[Records from a collection]
[BEGIN]
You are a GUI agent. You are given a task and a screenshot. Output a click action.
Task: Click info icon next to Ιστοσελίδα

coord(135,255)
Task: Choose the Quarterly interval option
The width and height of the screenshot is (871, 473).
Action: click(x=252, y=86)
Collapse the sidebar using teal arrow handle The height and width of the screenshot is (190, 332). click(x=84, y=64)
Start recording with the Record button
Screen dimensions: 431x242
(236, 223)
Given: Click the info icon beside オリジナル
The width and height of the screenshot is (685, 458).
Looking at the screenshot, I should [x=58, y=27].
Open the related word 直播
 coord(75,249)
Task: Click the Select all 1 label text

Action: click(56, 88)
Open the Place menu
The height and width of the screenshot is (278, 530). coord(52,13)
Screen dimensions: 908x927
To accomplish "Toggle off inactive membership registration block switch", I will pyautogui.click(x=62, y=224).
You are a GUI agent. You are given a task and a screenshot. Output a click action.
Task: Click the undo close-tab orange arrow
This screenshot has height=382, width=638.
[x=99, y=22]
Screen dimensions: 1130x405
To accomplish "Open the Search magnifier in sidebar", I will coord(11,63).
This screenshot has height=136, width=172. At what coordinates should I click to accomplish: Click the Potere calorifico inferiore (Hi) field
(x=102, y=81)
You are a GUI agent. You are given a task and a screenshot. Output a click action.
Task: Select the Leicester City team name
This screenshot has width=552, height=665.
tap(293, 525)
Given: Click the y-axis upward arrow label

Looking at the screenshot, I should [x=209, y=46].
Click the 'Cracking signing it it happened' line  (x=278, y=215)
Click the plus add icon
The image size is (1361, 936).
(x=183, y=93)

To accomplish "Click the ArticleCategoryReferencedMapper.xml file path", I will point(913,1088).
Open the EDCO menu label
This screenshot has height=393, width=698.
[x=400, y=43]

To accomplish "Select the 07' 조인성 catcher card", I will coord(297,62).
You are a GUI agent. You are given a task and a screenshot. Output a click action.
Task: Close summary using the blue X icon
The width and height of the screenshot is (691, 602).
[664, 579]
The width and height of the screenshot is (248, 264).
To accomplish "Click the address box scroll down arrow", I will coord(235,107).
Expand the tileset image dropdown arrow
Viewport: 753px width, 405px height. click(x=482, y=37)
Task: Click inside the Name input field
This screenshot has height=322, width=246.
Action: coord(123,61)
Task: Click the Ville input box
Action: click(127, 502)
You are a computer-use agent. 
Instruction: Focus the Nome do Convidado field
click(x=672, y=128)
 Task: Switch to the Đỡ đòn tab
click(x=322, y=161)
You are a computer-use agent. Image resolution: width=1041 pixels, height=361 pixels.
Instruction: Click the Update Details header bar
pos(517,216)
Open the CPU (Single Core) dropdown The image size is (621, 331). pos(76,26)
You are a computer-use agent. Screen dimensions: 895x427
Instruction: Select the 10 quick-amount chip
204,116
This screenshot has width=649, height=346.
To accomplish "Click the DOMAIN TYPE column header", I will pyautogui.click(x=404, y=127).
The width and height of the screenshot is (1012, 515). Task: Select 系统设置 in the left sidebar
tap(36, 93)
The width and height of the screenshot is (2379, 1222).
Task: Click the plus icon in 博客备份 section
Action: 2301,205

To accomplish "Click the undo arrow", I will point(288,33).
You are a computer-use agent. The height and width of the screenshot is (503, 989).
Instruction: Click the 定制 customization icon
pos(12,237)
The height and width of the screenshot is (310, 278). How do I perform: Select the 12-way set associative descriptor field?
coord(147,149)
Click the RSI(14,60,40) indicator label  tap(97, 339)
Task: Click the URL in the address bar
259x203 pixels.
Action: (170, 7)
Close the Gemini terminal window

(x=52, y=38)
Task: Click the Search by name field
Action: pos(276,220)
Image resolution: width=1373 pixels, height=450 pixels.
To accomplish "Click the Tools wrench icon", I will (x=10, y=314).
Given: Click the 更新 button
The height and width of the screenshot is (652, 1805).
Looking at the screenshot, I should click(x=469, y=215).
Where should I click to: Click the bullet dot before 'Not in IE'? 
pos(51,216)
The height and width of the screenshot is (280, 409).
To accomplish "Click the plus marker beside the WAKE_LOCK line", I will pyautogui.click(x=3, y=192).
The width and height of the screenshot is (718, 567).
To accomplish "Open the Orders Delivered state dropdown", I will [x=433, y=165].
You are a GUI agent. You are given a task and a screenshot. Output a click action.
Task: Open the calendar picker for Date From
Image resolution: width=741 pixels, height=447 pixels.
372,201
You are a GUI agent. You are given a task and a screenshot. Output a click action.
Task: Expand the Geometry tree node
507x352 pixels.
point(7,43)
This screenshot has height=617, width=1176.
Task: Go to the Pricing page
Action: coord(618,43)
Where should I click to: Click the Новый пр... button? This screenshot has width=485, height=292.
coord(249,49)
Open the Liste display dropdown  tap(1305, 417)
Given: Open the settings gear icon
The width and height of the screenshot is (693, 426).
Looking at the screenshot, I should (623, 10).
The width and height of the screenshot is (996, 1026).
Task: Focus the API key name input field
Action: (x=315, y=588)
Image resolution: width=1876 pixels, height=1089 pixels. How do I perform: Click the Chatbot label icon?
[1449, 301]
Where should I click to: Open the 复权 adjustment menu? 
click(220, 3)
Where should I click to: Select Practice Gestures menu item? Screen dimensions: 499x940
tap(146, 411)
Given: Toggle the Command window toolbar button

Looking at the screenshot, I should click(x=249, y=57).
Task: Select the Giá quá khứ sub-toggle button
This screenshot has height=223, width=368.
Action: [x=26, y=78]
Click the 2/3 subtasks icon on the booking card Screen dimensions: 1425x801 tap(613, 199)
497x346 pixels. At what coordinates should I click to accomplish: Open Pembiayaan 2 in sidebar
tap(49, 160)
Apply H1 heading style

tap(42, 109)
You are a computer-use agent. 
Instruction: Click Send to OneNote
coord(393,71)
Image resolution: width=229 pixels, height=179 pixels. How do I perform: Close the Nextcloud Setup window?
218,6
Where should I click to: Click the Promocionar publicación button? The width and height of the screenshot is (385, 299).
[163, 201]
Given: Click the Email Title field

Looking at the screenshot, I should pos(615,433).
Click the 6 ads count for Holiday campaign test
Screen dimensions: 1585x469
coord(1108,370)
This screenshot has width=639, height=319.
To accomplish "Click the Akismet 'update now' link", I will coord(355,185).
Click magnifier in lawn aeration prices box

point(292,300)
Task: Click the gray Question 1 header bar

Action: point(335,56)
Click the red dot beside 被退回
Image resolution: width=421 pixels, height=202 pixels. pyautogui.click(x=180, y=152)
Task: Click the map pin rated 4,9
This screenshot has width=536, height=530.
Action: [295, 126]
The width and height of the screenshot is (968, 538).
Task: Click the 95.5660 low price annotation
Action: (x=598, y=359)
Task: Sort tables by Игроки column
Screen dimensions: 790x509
[END]
# Exercise:
Rewrite all the lines, swapping "GUI agent" for "screen assistant" everywhere and leaving everything else as it is.

# Finished task:
You are a screen assistant. You are given a task and a screenshot. Output a click action.
Task: Click info icon next to Ιστοσελίδα

coord(135,255)
Task: Choose the Quarterly interval option
The width and height of the screenshot is (871, 473).
Action: click(x=252, y=86)
Collapse the sidebar using teal arrow handle The height and width of the screenshot is (190, 332). click(x=84, y=64)
Start recording with the Record button
Screen dimensions: 431x242
(236, 223)
Given: Click the info icon beside オリジナル
The width and height of the screenshot is (685, 458).
Looking at the screenshot, I should [x=58, y=27].
Open the related word 直播
 coord(75,249)
Task: Click the Select all 1 label text

Action: click(56, 88)
Open the Place menu
The height and width of the screenshot is (278, 530). coord(52,13)
Screen dimensions: 908x927
To accomplish "Toggle off inactive membership registration block switch", I will pyautogui.click(x=62, y=224).
You are a screen assistant. You are given a task and a screenshot. Output a click action.
Task: Click the undo close-tab orange arrow
This screenshot has height=382, width=638.
[x=99, y=22]
Screen dimensions: 1130x405
To accomplish "Open the Search magnifier in sidebar", I will coord(11,63).
This screenshot has height=136, width=172. At what coordinates should I click to accomplish: Click the Potere calorifico inferiore (Hi) field
(x=102, y=81)
You are a screen assistant. You are given a task and a screenshot. Output a click action.
Task: Select the Leicester City team name
This screenshot has width=552, height=665.
tap(293, 525)
Given: Click the y-axis upward arrow label

Looking at the screenshot, I should [x=209, y=46].
Click the 'Cracking signing it it happened' line  (x=278, y=215)
Click the plus add icon
The image size is (1361, 936).
(x=183, y=93)

To accomplish "Click the ArticleCategoryReferencedMapper.xml file path", I will point(913,1088).
Open the EDCO menu label
This screenshot has height=393, width=698.
[x=400, y=43]

To accomplish "Select the 07' 조인성 catcher card", I will coord(297,62).
You are a screen assistant. You are given a task and a screenshot. Output a click action.
Task: Close summary using the blue X icon
The width and height of the screenshot is (691, 602).
[664, 579]
The width and height of the screenshot is (248, 264).
To accomplish "Click the address box scroll down arrow", I will coord(235,107).
Expand the tileset image dropdown arrow
Viewport: 753px width, 405px height. click(x=482, y=37)
Task: Click inside the Name input field
This screenshot has height=322, width=246.
Action: coord(123,61)
Task: Click the Ville input box
Action: click(127, 502)
You are a computer-use agent. 
Instruction: Focus the Nome do Convidado field
click(x=672, y=128)
 Task: Switch to the Đỡ đòn tab
click(x=322, y=161)
You are a computer-use agent. Image resolution: width=1041 pixels, height=361 pixels.
Instruction: Click the Update Details header bar
pos(517,216)
Open the CPU (Single Core) dropdown The image size is (621, 331). pos(76,26)
You are a computer-use agent. Screen dimensions: 895x427
Instruction: Select the 10 quick-amount chip
204,116
This screenshot has width=649, height=346.
To accomplish "Click the DOMAIN TYPE column header", I will pyautogui.click(x=404, y=127).
The width and height of the screenshot is (1012, 515). Task: Select 系统设置 in the left sidebar
tap(36, 93)
The width and height of the screenshot is (2379, 1222).
Task: Click the plus icon in 博客备份 section
Action: 2301,205

To accomplish "Click the undo arrow", I will point(288,33).
You are a computer-use agent. The height and width of the screenshot is (503, 989).
Instruction: Click the 定制 customization icon
pos(12,237)
The height and width of the screenshot is (310, 278). How do I perform: Select the 12-way set associative descriptor field?
coord(147,149)
Click the RSI(14,60,40) indicator label  tap(97, 339)
Task: Click the URL in the address bar
259x203 pixels.
Action: (170, 7)
Close the Gemini terminal window

(x=52, y=38)
Task: Click the Search by name field
Action: pos(276,220)
Image resolution: width=1373 pixels, height=450 pixels.
To accomplish "Click the Tools wrench icon", I will (x=10, y=314).
Given: Click the 更新 button
The height and width of the screenshot is (652, 1805).
Looking at the screenshot, I should click(x=469, y=215).
Where should I click to: Click the bullet dot before 'Not in IE'? 
pos(51,216)
The height and width of the screenshot is (280, 409).
To accomplish "Click the plus marker beside the WAKE_LOCK line", I will pyautogui.click(x=3, y=192).
The width and height of the screenshot is (718, 567).
To accomplish "Open the Orders Delivered state dropdown", I will [x=433, y=165].
You are a screen assistant. You are given a task and a screenshot. Output a click action.
Task: Open the calendar picker for Date From
Image resolution: width=741 pixels, height=447 pixels.
372,201
You are a screen assistant. You are given a task and a screenshot. Output a click action.
Task: Expand the Geometry tree node
507x352 pixels.
point(7,43)
This screenshot has height=617, width=1176.
Task: Go to the Pricing page
Action: coord(618,43)
Where should I click to: Click the Новый пр... button? This screenshot has width=485, height=292.
coord(249,49)
Open the Liste display dropdown  tap(1305, 417)
Given: Open the settings gear icon
The width and height of the screenshot is (693, 426).
Looking at the screenshot, I should (623, 10).
The width and height of the screenshot is (996, 1026).
Task: Focus the API key name input field
Action: (x=315, y=588)
Image resolution: width=1876 pixels, height=1089 pixels. How do I perform: Click the Chatbot label icon?
[1449, 301]
Where should I click to: Open the 复权 adjustment menu? 
click(220, 3)
Where should I click to: Select Practice Gestures menu item? Screen dimensions: 499x940
tap(146, 411)
Given: Toggle the Command window toolbar button

Looking at the screenshot, I should click(x=249, y=57).
Task: Select the Giá quá khứ sub-toggle button
This screenshot has height=223, width=368.
Action: [x=26, y=78]
Click the 2/3 subtasks icon on the booking card Screen dimensions: 1425x801 tap(613, 199)
497x346 pixels. At what coordinates should I click to accomplish: Open Pembiayaan 2 in sidebar
tap(49, 160)
Apply H1 heading style

tap(42, 109)
You are a computer-use agent. 
Instruction: Click Send to OneNote
coord(393,71)
Image resolution: width=229 pixels, height=179 pixels. How do I perform: Close the Nextcloud Setup window?
218,6
Where should I click to: Click the Promocionar publicación button? The width and height of the screenshot is (385, 299).
[163, 201]
Given: Click the Email Title field

Looking at the screenshot, I should pos(615,433).
Click the 6 ads count for Holiday campaign test
Screen dimensions: 1585x469
coord(1108,370)
This screenshot has width=639, height=319.
To accomplish "Click the Akismet 'update now' link", I will coord(355,185).
Click magnifier in lawn aeration prices box

point(292,300)
Task: Click the gray Question 1 header bar

Action: point(335,56)
Click the red dot beside 被退回
Image resolution: width=421 pixels, height=202 pixels. pyautogui.click(x=180, y=152)
Task: Click the map pin rated 4,9
This screenshot has width=536, height=530.
Action: [295, 126]
The width and height of the screenshot is (968, 538).
Task: Click the 95.5660 low price annotation
Action: (x=598, y=359)
Task: Sort tables by Игроки column
Screen dimensions: 790x509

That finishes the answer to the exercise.